The Afterglow Vista Mausoleum is one of those places visitors need to see when they come to San Juan Island. A short trail through mossy forest opens in a clearing where rests the remains of the McMillin family. Designed and built by San Juan Island resident John S. McMillin – the man who founded the Roche Harbor Lime and Cement Company, which later became the location of Roche Harbor Resort – the Afterglow Vista Mausoleum was completed in 1936. The remains of John and five of his family members rest in six granite chairs surrounding a table in the center of the impressive structure.
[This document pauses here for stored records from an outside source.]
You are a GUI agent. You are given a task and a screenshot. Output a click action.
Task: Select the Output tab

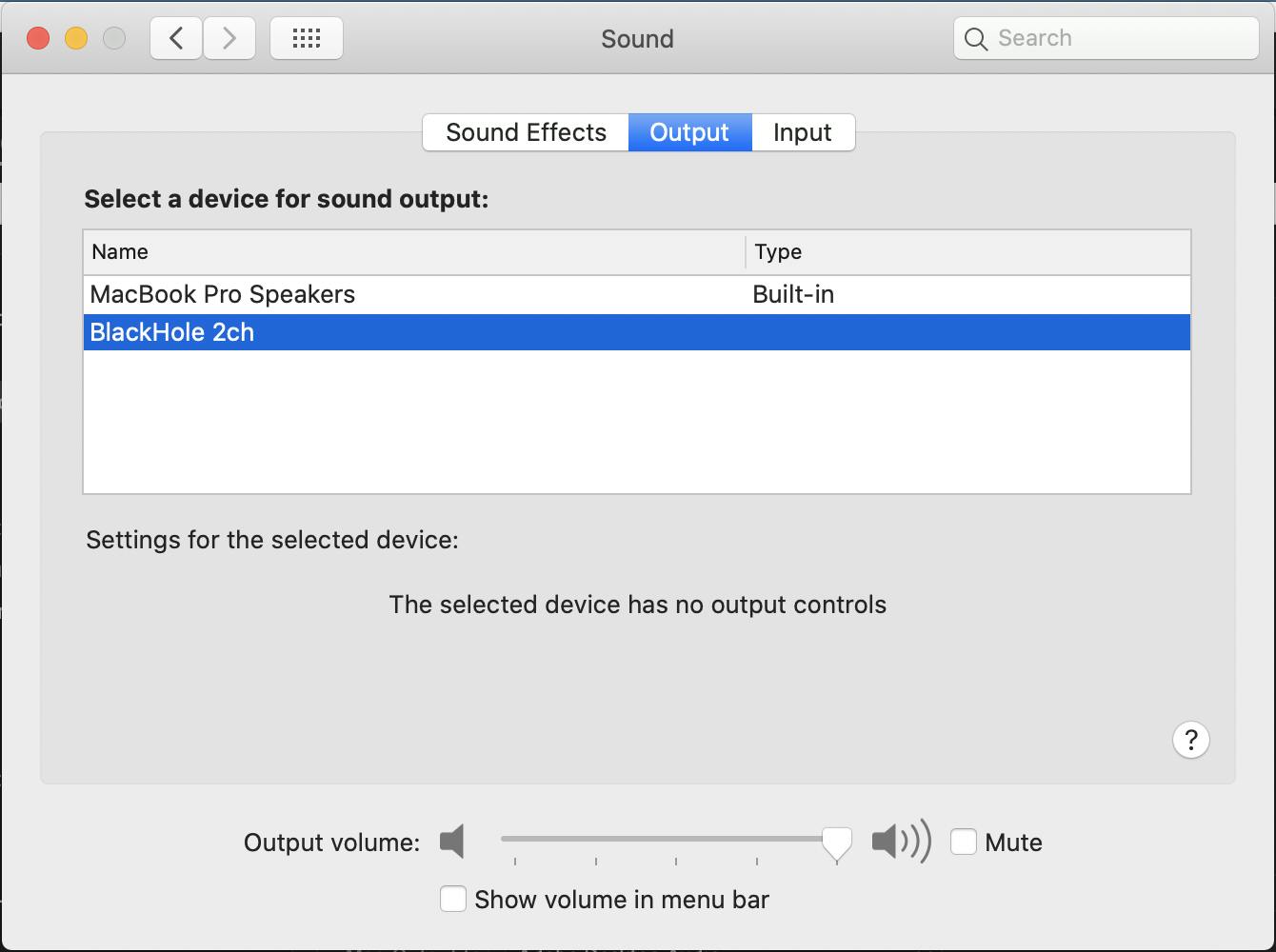[688, 132]
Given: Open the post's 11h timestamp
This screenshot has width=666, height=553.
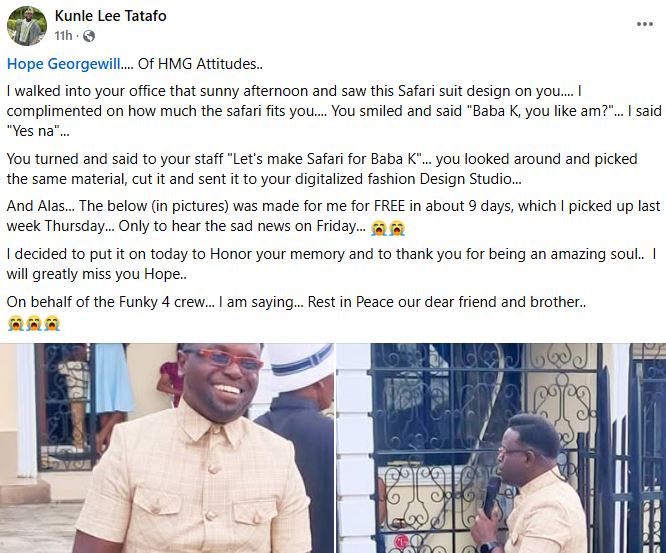Looking at the screenshot, I should tap(65, 36).
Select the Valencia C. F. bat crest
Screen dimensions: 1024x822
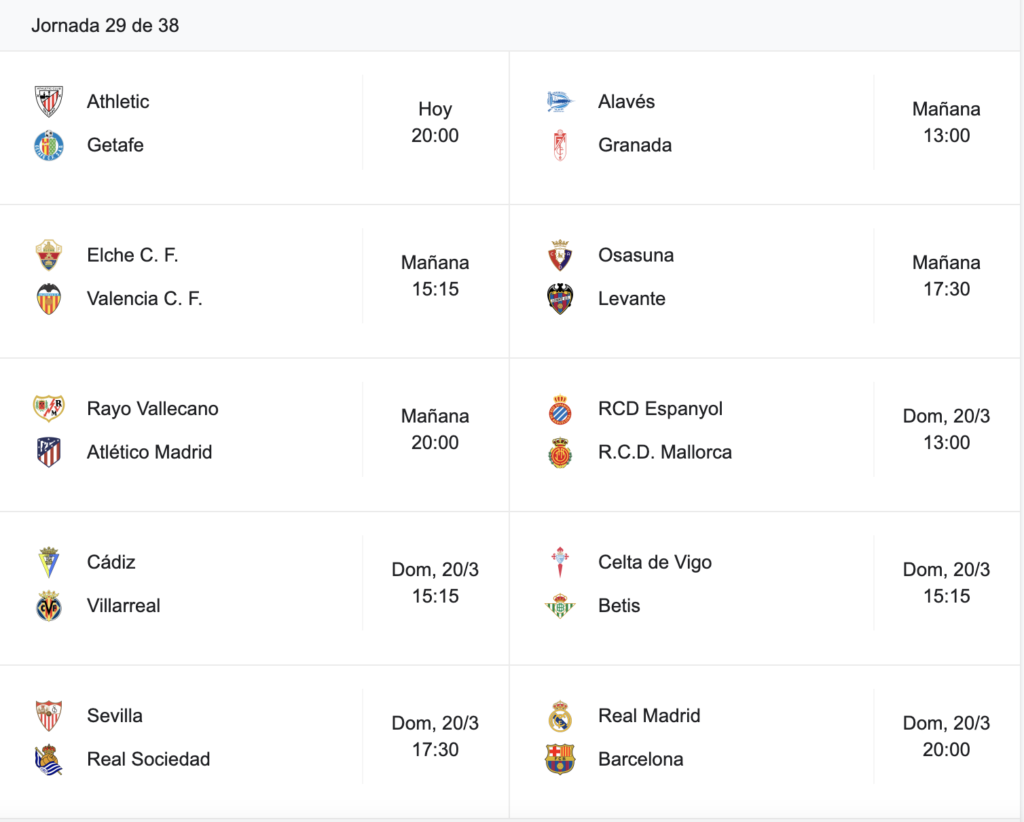[x=48, y=298]
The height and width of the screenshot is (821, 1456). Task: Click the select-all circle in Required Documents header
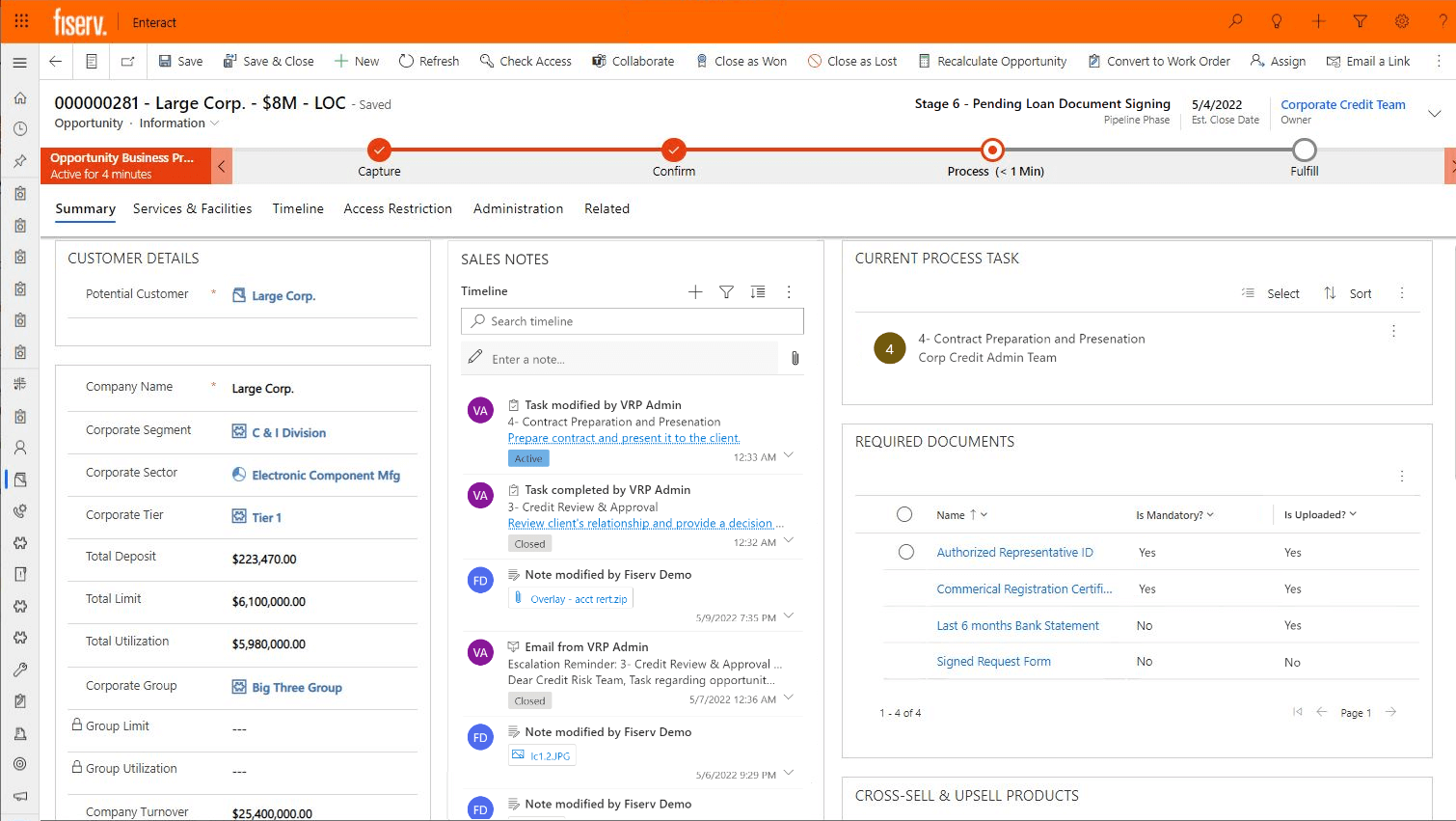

Five giant roman columns, one only incomplete sticking down from the top like a scraggle-tooth, enclose the space, guarding it from the outside, physical world while at the same time giving no doubt as to the imposing nature of the man responsible for its creation. A romantic, too, McMillin designed the structure so that June sunsets would shine through the columns and bathe golden light onto the chairs holding the ashes of him and his wife.

*Photo from Roche Harbor

Powerful, mysterious, and beautiful, the mausoleum’s ethereal views hint at the ghostly experiences many visitors have. Some have reported seeing blue orbs hovering over the chairs while others hear voices whispering around them. Some people have tried sitting on the table and promptly felt hands grabbing them and trying to push them off. Cold spots linger within the space. Is the McMillin family guarding their own final resting space?

I don’t know the answer to this mystery, but as I sit here at Riptide with my own hot coffee, the only ghosts I see are the occasional children in sheets running by towards the harbor. I’m okay with that.